Segment Start: Data to examine

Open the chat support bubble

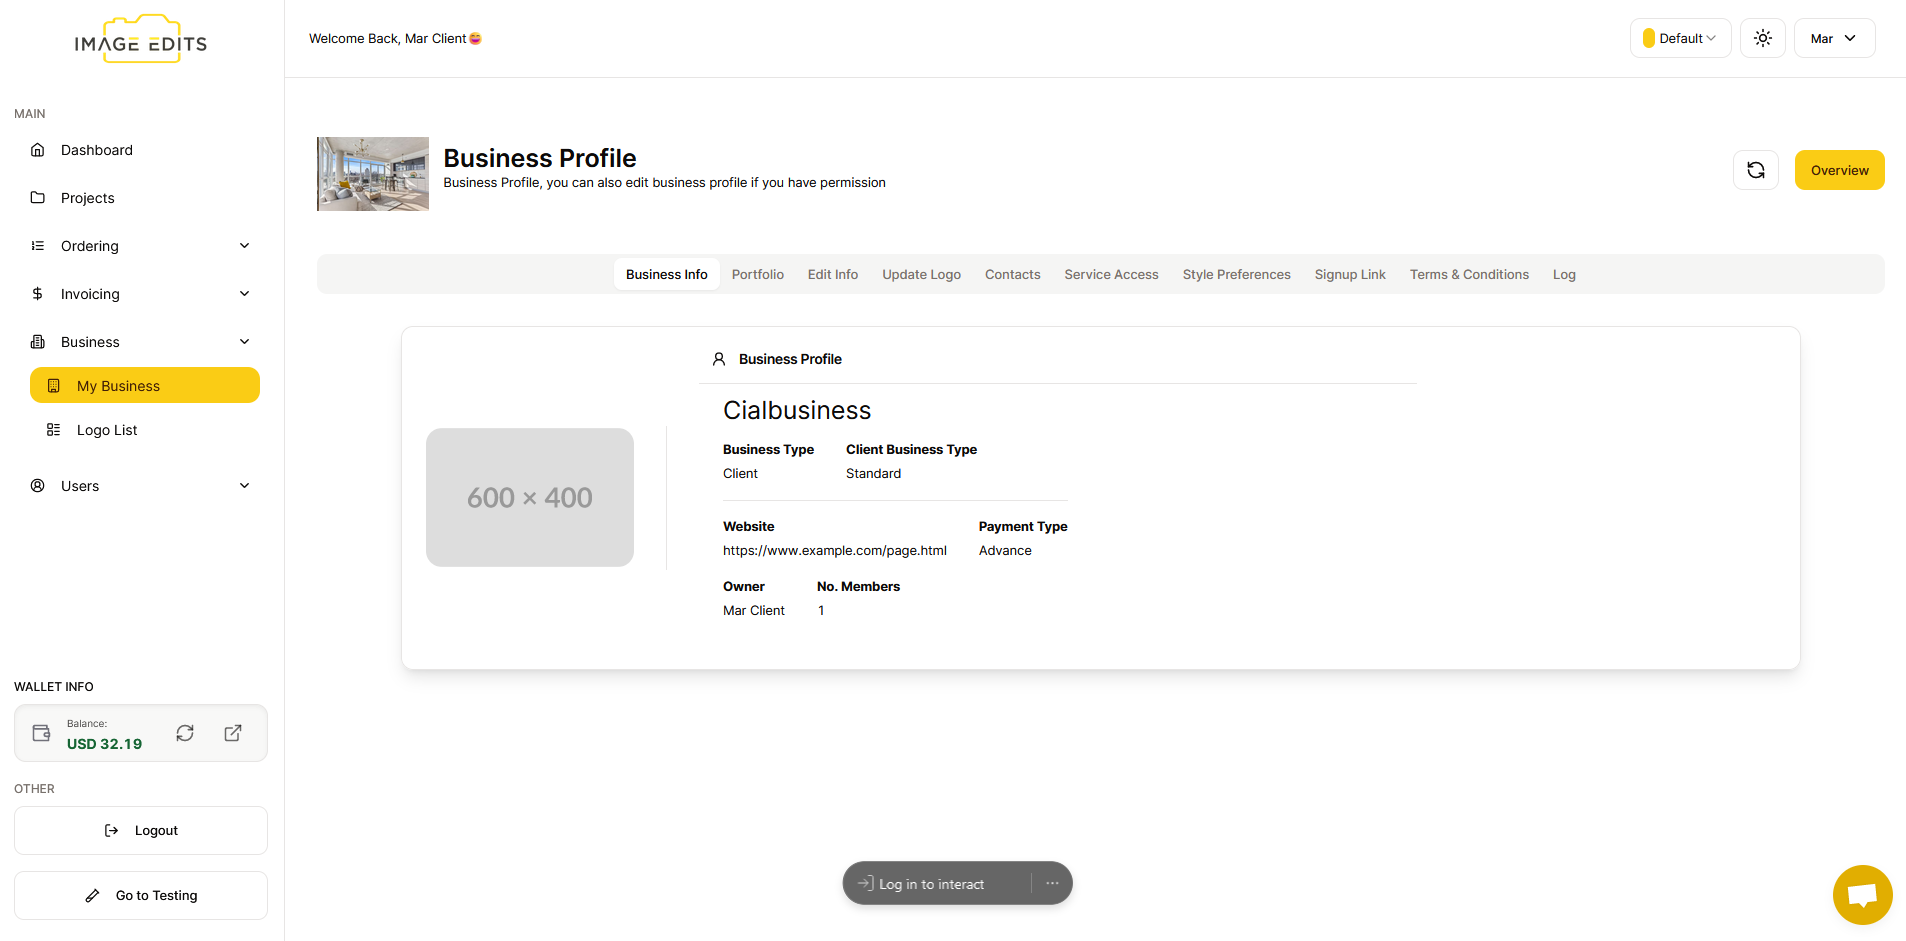(1861, 894)
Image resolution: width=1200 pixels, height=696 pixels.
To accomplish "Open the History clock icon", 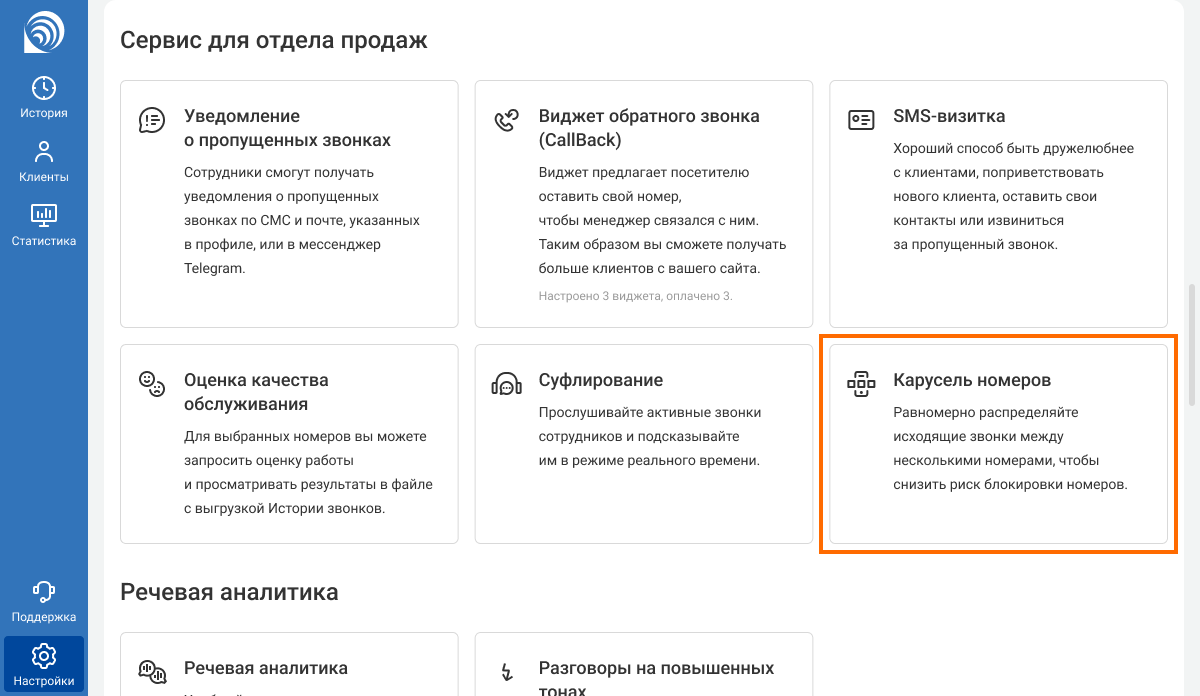I will 44,88.
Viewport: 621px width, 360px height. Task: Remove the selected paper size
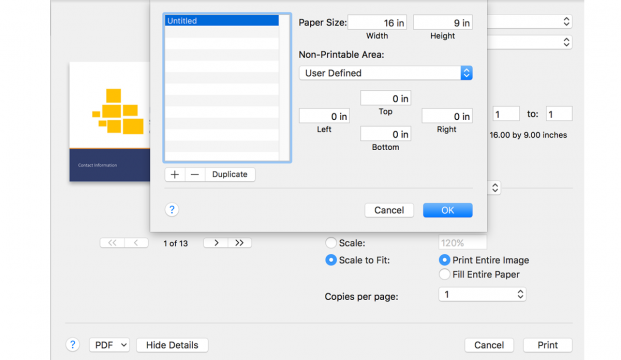[x=195, y=174]
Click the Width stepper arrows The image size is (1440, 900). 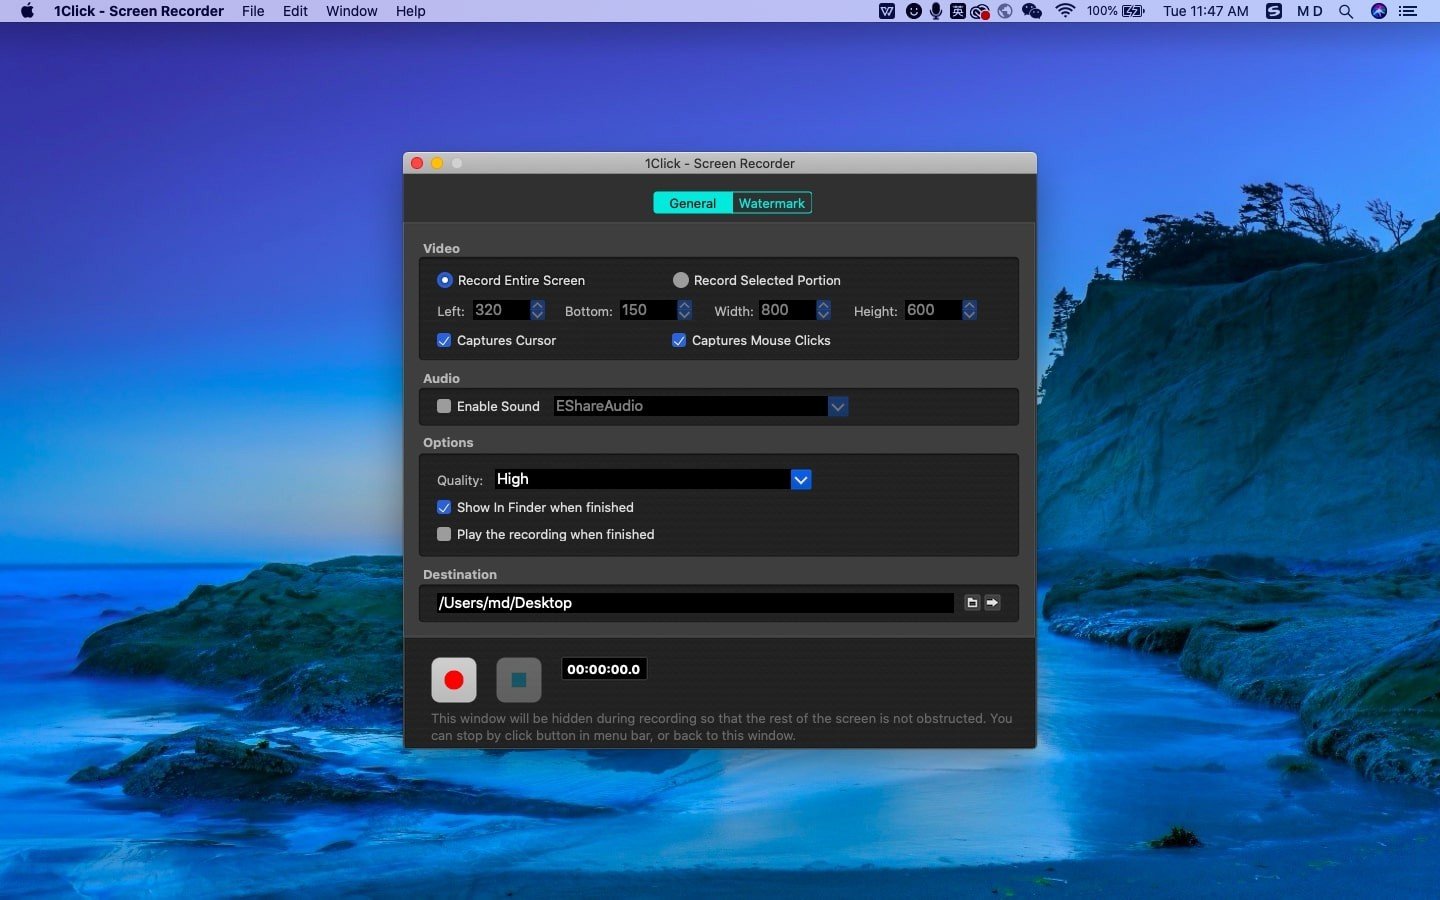click(x=824, y=310)
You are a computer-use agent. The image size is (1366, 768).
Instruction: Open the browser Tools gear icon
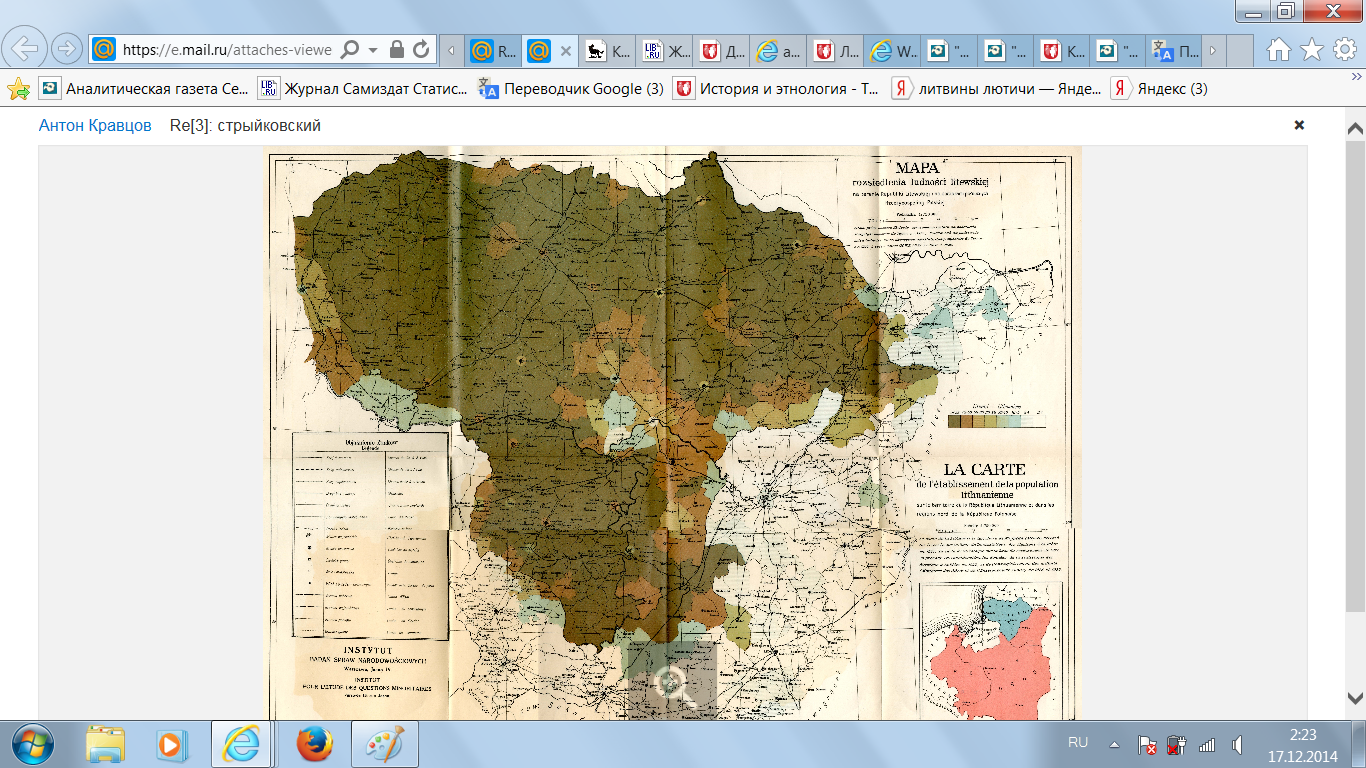click(1345, 49)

Segment End: Data to examine

== Task statement ==
From the line with "You are a computer-use" down to the last line of the records above, restate each line verbatim, passing over any picture.

== Problem solution ==
You are a computer-use agent. The image size is (1366, 768).
Instruction: Open the browser Tools gear icon
click(1345, 49)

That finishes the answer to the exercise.